President Samia Suluhu’s stance on improving bilateral relations has also resulted in an increase in intra-EAC trade during the last 9 months of her tenure.

As a signatory to the Customs Union, the country has contributed to the promotion of production efficiency within the Community. It has also strengthened national, cross-border and foreign investments in the Community.

In addition, the creation of the EAC Single Customs Territory has helped facilitate the faster clearance and movement of goods from the port of entry to destination.

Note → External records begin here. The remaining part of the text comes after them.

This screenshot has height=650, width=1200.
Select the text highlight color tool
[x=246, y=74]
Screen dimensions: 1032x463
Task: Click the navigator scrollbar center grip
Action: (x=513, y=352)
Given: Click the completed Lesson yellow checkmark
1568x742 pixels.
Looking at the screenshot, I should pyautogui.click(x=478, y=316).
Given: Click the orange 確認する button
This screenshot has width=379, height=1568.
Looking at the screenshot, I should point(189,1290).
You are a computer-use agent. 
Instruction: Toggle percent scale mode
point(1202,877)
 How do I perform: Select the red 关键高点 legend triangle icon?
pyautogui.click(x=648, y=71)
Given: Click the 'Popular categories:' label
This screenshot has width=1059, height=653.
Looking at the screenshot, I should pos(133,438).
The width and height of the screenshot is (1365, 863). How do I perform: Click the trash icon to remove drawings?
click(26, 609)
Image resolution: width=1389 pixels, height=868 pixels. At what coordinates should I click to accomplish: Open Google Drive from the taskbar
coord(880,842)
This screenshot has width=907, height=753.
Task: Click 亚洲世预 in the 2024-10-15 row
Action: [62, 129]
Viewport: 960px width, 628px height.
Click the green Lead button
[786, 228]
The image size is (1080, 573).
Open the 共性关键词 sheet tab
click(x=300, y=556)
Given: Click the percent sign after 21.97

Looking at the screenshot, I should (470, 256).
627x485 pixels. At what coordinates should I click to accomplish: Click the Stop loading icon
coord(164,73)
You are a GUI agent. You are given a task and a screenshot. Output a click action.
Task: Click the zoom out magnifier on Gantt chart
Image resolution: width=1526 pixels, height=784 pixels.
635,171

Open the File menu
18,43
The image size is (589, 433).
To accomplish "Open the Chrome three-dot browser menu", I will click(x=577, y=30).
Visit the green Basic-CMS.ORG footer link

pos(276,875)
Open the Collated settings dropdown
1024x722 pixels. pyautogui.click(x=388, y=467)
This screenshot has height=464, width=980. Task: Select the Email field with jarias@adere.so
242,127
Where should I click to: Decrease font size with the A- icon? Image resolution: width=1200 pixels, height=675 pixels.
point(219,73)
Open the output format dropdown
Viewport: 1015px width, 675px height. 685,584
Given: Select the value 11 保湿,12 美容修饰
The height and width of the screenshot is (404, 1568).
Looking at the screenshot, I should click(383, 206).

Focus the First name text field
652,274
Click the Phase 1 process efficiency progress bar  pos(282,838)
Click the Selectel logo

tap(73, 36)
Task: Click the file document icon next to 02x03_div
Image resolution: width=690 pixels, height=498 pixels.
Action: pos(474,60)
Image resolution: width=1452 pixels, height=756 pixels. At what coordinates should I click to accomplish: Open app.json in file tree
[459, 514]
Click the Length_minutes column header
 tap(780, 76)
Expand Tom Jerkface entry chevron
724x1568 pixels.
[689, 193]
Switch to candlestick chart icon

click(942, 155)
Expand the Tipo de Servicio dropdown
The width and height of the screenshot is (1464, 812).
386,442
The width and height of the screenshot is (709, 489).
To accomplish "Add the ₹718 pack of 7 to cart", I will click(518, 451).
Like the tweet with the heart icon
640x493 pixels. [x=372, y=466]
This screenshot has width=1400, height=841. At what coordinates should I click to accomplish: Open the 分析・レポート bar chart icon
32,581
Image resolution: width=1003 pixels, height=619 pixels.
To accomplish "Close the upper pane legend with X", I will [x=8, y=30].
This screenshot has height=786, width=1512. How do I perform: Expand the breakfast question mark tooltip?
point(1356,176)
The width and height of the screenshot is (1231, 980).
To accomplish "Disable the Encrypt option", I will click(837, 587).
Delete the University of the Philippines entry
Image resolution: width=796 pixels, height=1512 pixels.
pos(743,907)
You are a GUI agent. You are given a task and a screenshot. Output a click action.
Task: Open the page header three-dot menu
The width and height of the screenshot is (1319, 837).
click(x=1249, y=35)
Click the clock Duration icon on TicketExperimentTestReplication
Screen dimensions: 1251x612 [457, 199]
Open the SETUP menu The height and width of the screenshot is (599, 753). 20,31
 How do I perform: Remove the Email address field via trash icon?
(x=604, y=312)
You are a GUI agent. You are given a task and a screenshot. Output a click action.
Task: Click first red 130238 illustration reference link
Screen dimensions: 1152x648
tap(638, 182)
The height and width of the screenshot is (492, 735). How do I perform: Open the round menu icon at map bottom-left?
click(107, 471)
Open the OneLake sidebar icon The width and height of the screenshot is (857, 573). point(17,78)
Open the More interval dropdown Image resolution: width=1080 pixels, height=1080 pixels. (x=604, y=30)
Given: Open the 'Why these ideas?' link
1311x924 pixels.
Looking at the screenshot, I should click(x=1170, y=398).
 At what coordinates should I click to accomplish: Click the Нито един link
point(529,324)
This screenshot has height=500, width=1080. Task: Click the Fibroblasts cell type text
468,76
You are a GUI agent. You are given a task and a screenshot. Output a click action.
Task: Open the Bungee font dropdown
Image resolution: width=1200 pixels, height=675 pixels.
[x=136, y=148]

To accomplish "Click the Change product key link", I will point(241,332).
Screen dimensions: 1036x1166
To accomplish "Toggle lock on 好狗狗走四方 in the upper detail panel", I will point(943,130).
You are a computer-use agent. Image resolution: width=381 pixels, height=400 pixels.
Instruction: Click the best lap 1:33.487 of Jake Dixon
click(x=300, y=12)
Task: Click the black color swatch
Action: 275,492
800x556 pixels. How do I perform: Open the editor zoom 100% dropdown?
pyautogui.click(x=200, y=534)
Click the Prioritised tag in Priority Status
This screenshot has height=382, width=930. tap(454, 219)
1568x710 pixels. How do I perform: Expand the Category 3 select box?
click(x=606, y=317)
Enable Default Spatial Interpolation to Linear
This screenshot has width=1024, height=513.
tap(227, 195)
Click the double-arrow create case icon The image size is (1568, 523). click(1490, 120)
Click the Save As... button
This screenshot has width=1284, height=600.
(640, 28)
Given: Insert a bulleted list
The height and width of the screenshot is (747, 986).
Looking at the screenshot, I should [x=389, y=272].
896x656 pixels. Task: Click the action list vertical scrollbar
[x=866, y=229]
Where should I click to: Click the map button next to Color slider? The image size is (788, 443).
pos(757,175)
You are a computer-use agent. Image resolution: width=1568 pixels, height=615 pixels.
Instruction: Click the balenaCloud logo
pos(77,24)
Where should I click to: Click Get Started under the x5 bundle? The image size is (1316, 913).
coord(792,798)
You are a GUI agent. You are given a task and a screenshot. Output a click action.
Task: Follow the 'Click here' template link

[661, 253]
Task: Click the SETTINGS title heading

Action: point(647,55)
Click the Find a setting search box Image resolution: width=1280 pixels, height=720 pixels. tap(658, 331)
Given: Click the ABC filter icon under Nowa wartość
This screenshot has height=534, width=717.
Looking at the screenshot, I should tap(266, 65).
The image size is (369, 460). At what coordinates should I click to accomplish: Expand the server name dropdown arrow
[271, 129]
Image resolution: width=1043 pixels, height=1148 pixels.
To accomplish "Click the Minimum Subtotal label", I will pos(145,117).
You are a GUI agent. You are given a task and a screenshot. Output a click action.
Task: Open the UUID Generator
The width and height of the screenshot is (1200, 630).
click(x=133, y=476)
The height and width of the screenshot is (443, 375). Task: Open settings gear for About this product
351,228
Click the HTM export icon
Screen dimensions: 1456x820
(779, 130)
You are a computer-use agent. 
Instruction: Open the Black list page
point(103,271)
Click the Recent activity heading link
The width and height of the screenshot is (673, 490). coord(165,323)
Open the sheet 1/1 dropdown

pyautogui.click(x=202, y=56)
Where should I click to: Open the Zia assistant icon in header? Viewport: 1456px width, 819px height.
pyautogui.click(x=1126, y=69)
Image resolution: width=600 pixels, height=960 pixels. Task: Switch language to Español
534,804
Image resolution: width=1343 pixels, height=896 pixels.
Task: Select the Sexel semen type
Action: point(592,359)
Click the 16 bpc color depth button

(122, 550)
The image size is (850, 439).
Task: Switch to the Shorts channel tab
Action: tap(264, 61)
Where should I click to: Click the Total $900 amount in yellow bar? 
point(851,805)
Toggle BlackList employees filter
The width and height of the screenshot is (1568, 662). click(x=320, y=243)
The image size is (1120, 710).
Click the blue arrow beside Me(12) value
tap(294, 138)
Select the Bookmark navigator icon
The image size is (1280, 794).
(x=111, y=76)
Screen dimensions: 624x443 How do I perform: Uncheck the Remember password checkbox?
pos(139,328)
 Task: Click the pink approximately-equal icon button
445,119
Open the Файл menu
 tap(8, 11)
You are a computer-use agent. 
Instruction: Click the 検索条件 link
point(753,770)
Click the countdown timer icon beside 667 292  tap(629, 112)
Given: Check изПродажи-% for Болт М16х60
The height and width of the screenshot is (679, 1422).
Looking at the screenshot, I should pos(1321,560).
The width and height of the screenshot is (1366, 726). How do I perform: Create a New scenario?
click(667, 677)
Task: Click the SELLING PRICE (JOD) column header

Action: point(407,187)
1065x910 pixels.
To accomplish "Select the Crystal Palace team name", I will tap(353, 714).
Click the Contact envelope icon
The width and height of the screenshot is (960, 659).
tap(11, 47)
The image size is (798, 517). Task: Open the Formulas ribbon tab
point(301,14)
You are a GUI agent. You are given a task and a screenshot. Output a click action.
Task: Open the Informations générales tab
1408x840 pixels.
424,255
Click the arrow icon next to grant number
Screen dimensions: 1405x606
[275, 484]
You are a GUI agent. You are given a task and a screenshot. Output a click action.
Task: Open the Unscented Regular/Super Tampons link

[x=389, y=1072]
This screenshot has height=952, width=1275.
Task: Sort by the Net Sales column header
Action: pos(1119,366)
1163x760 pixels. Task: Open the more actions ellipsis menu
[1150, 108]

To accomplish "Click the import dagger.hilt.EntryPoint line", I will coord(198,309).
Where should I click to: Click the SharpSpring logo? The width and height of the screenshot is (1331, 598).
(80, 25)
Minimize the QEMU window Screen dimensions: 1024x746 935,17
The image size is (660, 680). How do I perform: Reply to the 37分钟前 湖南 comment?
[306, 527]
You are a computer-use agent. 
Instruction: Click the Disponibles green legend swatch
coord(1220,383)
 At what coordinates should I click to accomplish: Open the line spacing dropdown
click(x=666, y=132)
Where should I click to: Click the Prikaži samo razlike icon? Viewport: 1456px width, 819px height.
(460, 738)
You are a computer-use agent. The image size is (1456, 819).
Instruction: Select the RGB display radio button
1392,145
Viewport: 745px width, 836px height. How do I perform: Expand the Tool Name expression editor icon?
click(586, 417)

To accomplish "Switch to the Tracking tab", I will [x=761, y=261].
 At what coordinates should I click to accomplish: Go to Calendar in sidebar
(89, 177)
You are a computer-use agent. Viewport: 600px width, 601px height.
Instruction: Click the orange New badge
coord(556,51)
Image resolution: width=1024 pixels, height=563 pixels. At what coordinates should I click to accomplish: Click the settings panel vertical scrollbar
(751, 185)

Dr Mathuki also recognized the essential role played by Tanzania’s peace and security in East Africa, adding that the country’s role has been crucial in the area of ​​prevention, management and resolution. conflicts :

“Tanzania has long been home to Burundian and other refugees. Mwalimu Nyerere was at the heart of the conclusion of the Arusha Accord which brought stability to Burundi in 2000 and, again, thanks to the facilitation of the late President Mkapa, promoted the inter-Burundian dialogue between 2015 and 2019, an initiative that culminated in peaceful elections in 2020 that saw the restoration of democracy and peace. The peaceful conclusion of the 2020 elections led to the start of the peaceful return of Burundian refugees, a process that is still ongoing, ”said the Secretary General.

Dr Mathuki identified maritime security as an area where Tanzania has made a huge contribution, especially in the Indian Ocean.

“Tanzania has the longest coastline in the EAC region. By working with other coastal states, Tanzania supported the process of combating piracy and other maritime crimes which ultimately led to the restoration of security in the Indian Ocean. Thanks to its security interventions and its partnership with other like-minded states, large quantities of narcotics have been seized and destroyed and traffickers arrested and brought to justice, ”the SG said.

“On counterterrorism efforts. Tanzania has directly contributed to stability in eastern DRC where it is part of the AU Rapid Intervention Brigade which decimated the M23 rebel group and again in Mozambique as part of the d ‘SADC intervention involved in the ongoing process of uprooting Ansar al Sunna in the northern region of the southern African country, ”said Dr Mathuki.

On efforts to control the proliferation of small arms and light weapons (SALW), Dr Mathuki said Tanzania is a signatory to the Nairobi Protocol on SALW and has played a central role in ensuring that initiatives to combat against SALW proliferation are implemented as part of a broader effort to ensure that only governments retain arms through supply and demand reduction efforts.

The Secretary General highlighted Tanzania’s efforts to contribute to security on Lake Victoria in cooperation with the twin lake states of Kenya and Uganda.

“Lake Victoria is a great shared economic asset for the region, the security of which is strategically important to the region. To ensure safety and security, Tanzania, which owns 56% of the lake, continued, in partnership with Kenya and Uganda, to ensure the safety and security of the lake for the benefit of those who depend on the lake. for navigation and livelihood, ”said Dr. Mathuki.

Under the Common Market Protocol, the United Republic of Tanzania was the first partner state to successfully implement the two-year deadline for the phase-out of older generation machine-readable national passports. The country started issuing EA ePassport on 31st January 2018 and completed elimination in record time on 1st January 2020.

“The 38th Extraordinary Council of Ministers noted that the two previously defined phase-out programs were not sufficient for all partner states to complete the phase-out program and extended the duration of the program by two years from September. 2019, which ended in September 2021. In this regard, the 41st ordinary meeting of the Council of Ministers, held on 29e November 2021 congratulated the United Republic of Tanzania for this achievement, ”said Dr Mathuki.